** start of RECORDS TO USE **
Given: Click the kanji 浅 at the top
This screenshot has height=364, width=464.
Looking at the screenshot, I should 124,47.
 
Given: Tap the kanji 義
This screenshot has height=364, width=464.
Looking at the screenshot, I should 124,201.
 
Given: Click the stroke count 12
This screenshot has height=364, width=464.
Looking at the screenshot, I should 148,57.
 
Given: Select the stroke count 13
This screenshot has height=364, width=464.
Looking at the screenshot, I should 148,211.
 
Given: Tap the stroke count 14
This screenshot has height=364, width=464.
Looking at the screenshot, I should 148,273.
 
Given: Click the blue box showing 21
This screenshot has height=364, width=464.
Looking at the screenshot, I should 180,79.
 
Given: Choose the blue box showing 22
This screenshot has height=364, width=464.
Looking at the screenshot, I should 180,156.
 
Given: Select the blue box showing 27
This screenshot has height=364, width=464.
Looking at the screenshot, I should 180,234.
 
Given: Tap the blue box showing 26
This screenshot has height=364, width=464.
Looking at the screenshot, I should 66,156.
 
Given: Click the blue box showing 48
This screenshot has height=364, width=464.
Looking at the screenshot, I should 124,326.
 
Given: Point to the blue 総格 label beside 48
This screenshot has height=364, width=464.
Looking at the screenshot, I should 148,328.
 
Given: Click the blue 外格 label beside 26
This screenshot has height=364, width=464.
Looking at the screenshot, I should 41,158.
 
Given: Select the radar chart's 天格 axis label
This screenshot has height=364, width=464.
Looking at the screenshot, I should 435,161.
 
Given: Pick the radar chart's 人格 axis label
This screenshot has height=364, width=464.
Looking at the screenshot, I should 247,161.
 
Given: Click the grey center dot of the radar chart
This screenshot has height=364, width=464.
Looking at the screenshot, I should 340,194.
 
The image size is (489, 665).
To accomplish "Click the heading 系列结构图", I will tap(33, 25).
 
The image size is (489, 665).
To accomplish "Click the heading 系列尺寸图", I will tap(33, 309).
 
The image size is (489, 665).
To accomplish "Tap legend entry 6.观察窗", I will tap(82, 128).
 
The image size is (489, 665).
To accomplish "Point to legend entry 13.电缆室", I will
** end of RECORDS TO USE **
PROBLEM DETAILS >> Rewrite the data above, swapping "blue box" for "highlighted box" wherever it occurs and keeping everything else the same.

SOLUTION BELOW >>
Given: Click the kanji 浅 at the top
This screenshot has height=364, width=464.
Looking at the screenshot, I should 124,47.
 
Given: Tap the kanji 義
This screenshot has height=364, width=464.
Looking at the screenshot, I should 124,201.
 
Given: Click the stroke count 12
This screenshot has height=364, width=464.
Looking at the screenshot, I should 148,57.
 
Given: Select the stroke count 13
This screenshot has height=364, width=464.
Looking at the screenshot, I should 148,211.
 
Given: Tap the stroke count 14
This screenshot has height=364, width=464.
Looking at the screenshot, I should 148,273.
 
Given: Click the highlighted box showing 21
This screenshot has height=364, width=464.
Looking at the screenshot, I should 180,79.
 
Given: Choose the highlighted box showing 22
This screenshot has height=364, width=464.
Looking at the screenshot, I should 180,156.
 
Given: Select the highlighted box showing 27
This screenshot has height=364, width=464.
Looking at the screenshot, I should 180,234.
 
Given: Tap the highlighted box showing 26
This screenshot has height=364, width=464.
Looking at the screenshot, I should 66,156.
 
Given: Click the highlighted box showing 48
This screenshot has height=364, width=464.
Looking at the screenshot, I should 124,326.
 
Given: Point to the blue 総格 label beside 48
This screenshot has height=364, width=464.
Looking at the screenshot, I should 148,328.
 
Given: Click the blue 外格 label beside 26
This screenshot has height=364, width=464.
Looking at the screenshot, I should 41,158.
 
Given: Select the radar chart's 天格 axis label
This screenshot has height=364, width=464.
Looking at the screenshot, I should 435,161.
 
Given: Pick the radar chart's 人格 axis label
This screenshot has height=364, width=464.
Looking at the screenshot, I should 247,161.
 
Given: Click the grey center dot of the radar chart
This screenshot has height=364, width=464.
Looking at the screenshot, I should 340,194.
 
The image size is (489, 665).
To accomplish "Click the heading 系列结构图", I will tap(33, 25).
 
The image size is (489, 665).
To accomplish "Click the heading 系列尺寸图", I will tap(33, 309).
 
The image size is (489, 665).
To accomplish "Tap legend entry 6.观察窗", I will tap(82, 128).
 
The image size is (489, 665).
To accomplish "Point to legend entry 13.电缆室", I will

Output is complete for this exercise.